Даже там, где домашняя единица внешне остается незатронутой, в ходе культурного развития неудержимо развивается внутренний процесс разложения домашнего коммунизма, порожденный расчетом. Остановимся на способе его воздействия.

В больших капиталистических домашних общностях средневековых городов (например, во Флоренции58) у каждого в доме уже имеется свой счет. У каждого есть карманные деньги (danari borsinghi59). Для определенных видов расходов (к примеру, для обслуживания гостей, прибывающих с ночлегом) выдаются крупные суммы. В общем, с домашними рассчитываются так же, как в торговом предприятии с долевыми участниками. Каждый из домашних имеет долю в капитале общности и состояние (fuori del corpo della compagnia60), которое находится в руках общности (за что ему начисляются проценты), но не считается капиталом, поэтому в прибыли он не участвует. Таким образом, на место изначальной включенности в общностное действие дома, предполагающей определенные права и обязанности, вступает рациональное обобществление. Иначе говоря, индивид, хотя и рождается членом домашней общности, уже ребенком превращается в потенциального сотрудника или компаньона существующего на базе общности рационально организованного доходного предприятия. Очевидно, что такой поворот возможен лишь на почве чисто денежного хозяйства, развитие коего играет ведущую роль во внутреннем разложении домашней общности. Денежное хозяйство прежде всего дает возможность объективного расчета индивидуального вклада в достижение хозяйственных результатов и индивидуального потребления и, кроме того, впервые открывает — путем опосредованного деньгами непрямого обмена — возможность свободного удовлетворения индивидуальных потребностей.
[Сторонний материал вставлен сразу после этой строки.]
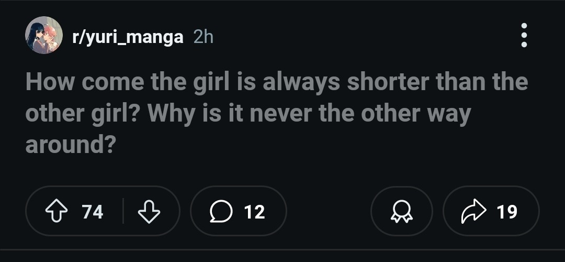Image resolution: width=565 pixels, height=262 pixels.
Task: Open the three-dot post options menu
Action: pos(524,36)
Конечно же, параллелизм роста денежного хозяйства и разложения домашнего авторитета нельзя считать полным. Домашняя власть и домашняя общность представляли собой по отношению к современным им экономическим условиям, несмотря на важность влияния последних, совершенно самостоятельные и — с точки зрения этих условий — иррациональные образования, которые сами в силу своей исторически данной структуры часто воздействовали на экономические отношения. Например, непрерывная, вплоть до самой смерти главы семейства, patria potestas в Риме, была обусловлена отчасти экономическими и социальными, а отчасти политическими и религиозными причинами (сохранение целостности имущества аристократического дома, разделение войсковых единиц по родам и, возможно, домам, жреческая роль отца в доме). Patria potestas пережила все мыслимые стадии экономического развития, прежде чем в политических условиях императорской власти произошло ее ослабление, в частности, по отношению к детям. В Китае такое же положение было обусловлено принципом пиетета, абсолютизированным в конфуцианском кодексе обязанностей, поддерживаемом государством и бюрократической сословной этикой наряду с прочим в целях политического приручения подданных. Осуществление этого принципа (например, в правилах соблюдения траура) вело к экономически и политически сомнительным и просто тяжелым последствиям (массовые освобождения должностей, поскольку пиетет по отношению к умершему отцу семейства, возникший когда‑то из страха перед завистью со стороны мертвеца, запрещал использование его имущества и его должности). Точно так же ответ на вопрос о том, переходит ли имущество после смерти господина дома к одному наследнику (право единонаследия) или происходит его раздел, был, как отмечено выше, первоначально очень сильно обусловлен экономически и менялся под воздействием экономических факторов. Но, во всяком случае, как показали работы М. Зеринга и др., вопрос о наследовании решается на основе не только экономических — а тем более сегодняшних экономических — обстоятельств, ибо в однотипных условиях, даже в непосредственном соседстве, часто могут сосуществовать совершенно разные системы наследования, обусловленные, например, этнической спецификой (поляки и немцы). Далеко идущие экономические последствия действия этих разных структур возникают из важных с хозяйственной точки зрения мотивов, которые либо с самого начала иррациональны, либо становятся иррациональными по причине изменения экономических условий.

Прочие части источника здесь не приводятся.